Als Orgelbauer arbeiten wir heute mit einer über 148-jährigen Tradition in dieser Landschaft. Seit mehreren Generationen sind praktizierende Musiker und Organisten mit langjähriger Ausbildung und Berufserfahrung in der Firmenleitung und geben den Instrumenten ihren eigenen Ausdruck.

Umfangreiche Restaurationsarbeiten an wertvollen historischen Instrumenten gehören seit langem zu unseren Aufgaben. Die Erfahrungen aus dem Umgang und der detailgerechten Rekonstruktion fließen immer wieder bei der Fertigung in die neuen Instrumente ein.

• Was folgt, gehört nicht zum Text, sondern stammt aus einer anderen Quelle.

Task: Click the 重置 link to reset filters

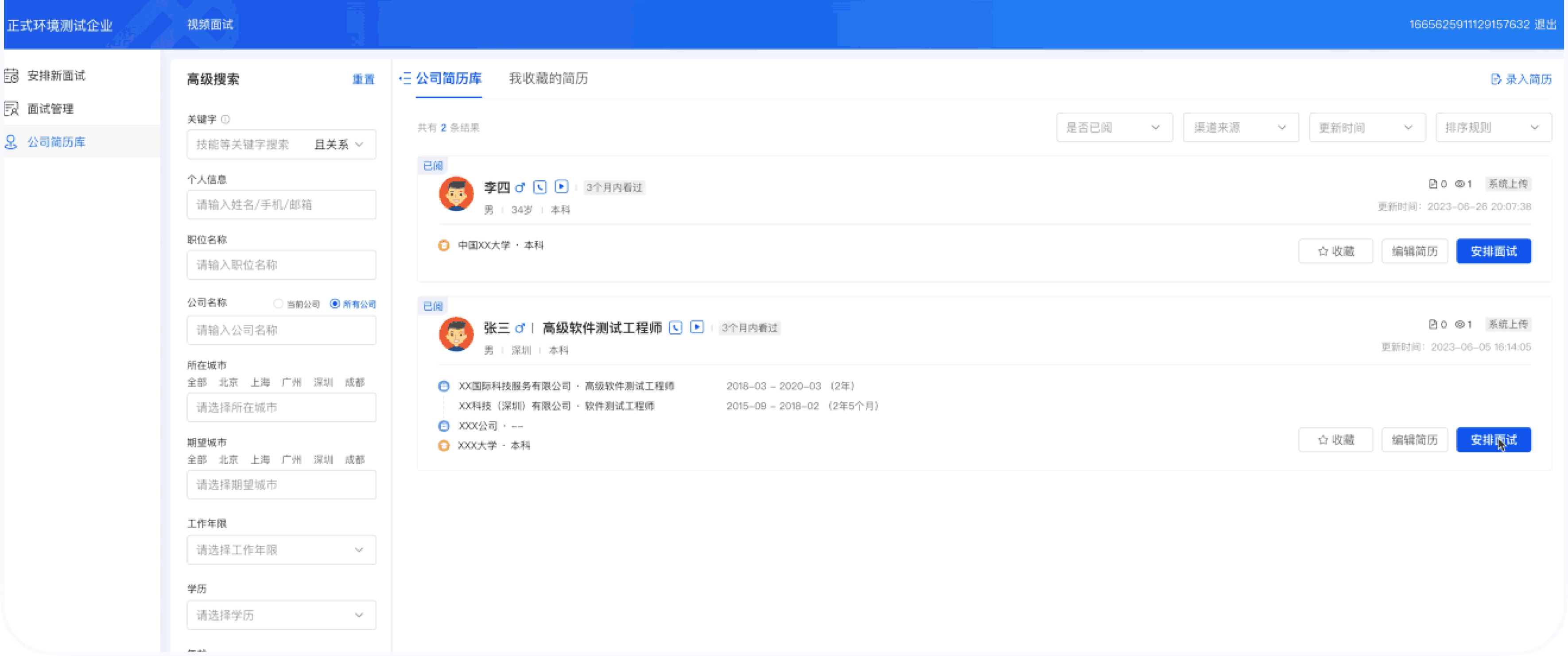Action: [x=363, y=79]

Für uns steht für jede neue Orgel das Gesamtkunstwerk im Vordergrund. Es soll als ein klangliches Erlebnis zum Lobe Gottes und zur Erbauung der Menschen geschaffen werden.


Herstellung

Wie wir unsere Orgeln bauen

Spieltisch

Der Spieltisch wird als Spielschrank oder freistehend gefertigt.
Die verschiedensten Holzarten sind möglich. Die kunstvolle Fertigung können Sie an den Beispielfotos unten ersehen: Intarsien und individuelle Gestaltungen sind möglich.

Manualklaviaturen:
Fichten- oder Eichenholz, Beläge nach Vereinbarung. 
Pedalklaviatur z.B. aus: Eiche, Obertasten auf Wunsch mit andersfarbigem Hartholz belegt, doppelt geschweift.

Register:
mechanische Registerzüge mit gedrechselten Registerknöpfen in individueller Fertigung, graviert oder mit Porzellanschildchen oder Kippschalter aus Grenadill oder Buchsbaum graviert.
Koppeln:
Koppelhebel aus Weißbuche gefertigt. Die Lagerung der Winkel und Wellen erfolgt in einem auf genaueste Passung gebohrtem verschleißarmen Lagermaterial.
Bad Liebenwerda – St. Nikolai-Kirche 1993

Fulda – Christus-Kirche 1998 (Werkstattfoto)

Setzerkombination:
z.B.: 3000 Kombinationen auf 4 Ebenen organisiert, 2-3 Schlüsselschalter, 3 x 8 frei einstellbare Festkombinationen, Sequenz vorwärts und rückwärts

Beispiele unserer Spieltischfertigung

Erfurt – Ev. Kirche St. Andreas 1988

Tontraktur

Aus der Erfahrung unserer langen Orgelbautradition und der musikalischen Ausbildung mit ständiger Praxis in der Kantoreiarbeit setzten wir uns sehr intensiv mit der Fertigung der Tontraktur auseinander. Insbesondere aus der Sicht des praktizierenden Kirchenmusikers mit einem hohen künstlerischen Anspruch scheint uns nach Klangqualität vor allem die Übertragung der musikalischen Inspiration des Musikers von der Klaviatur bis zur Pfeife bedeutsam. Nach mancherlei Entwicklungen und Experimenten in der Geschichte des Orgelbaus, nach Mechanik, Pneumatik und Elektrik eröffnen sich uns heute Möglichkeiten in der Fertigung, die die mechanische Traktur selbstverständlich prädiszinieren.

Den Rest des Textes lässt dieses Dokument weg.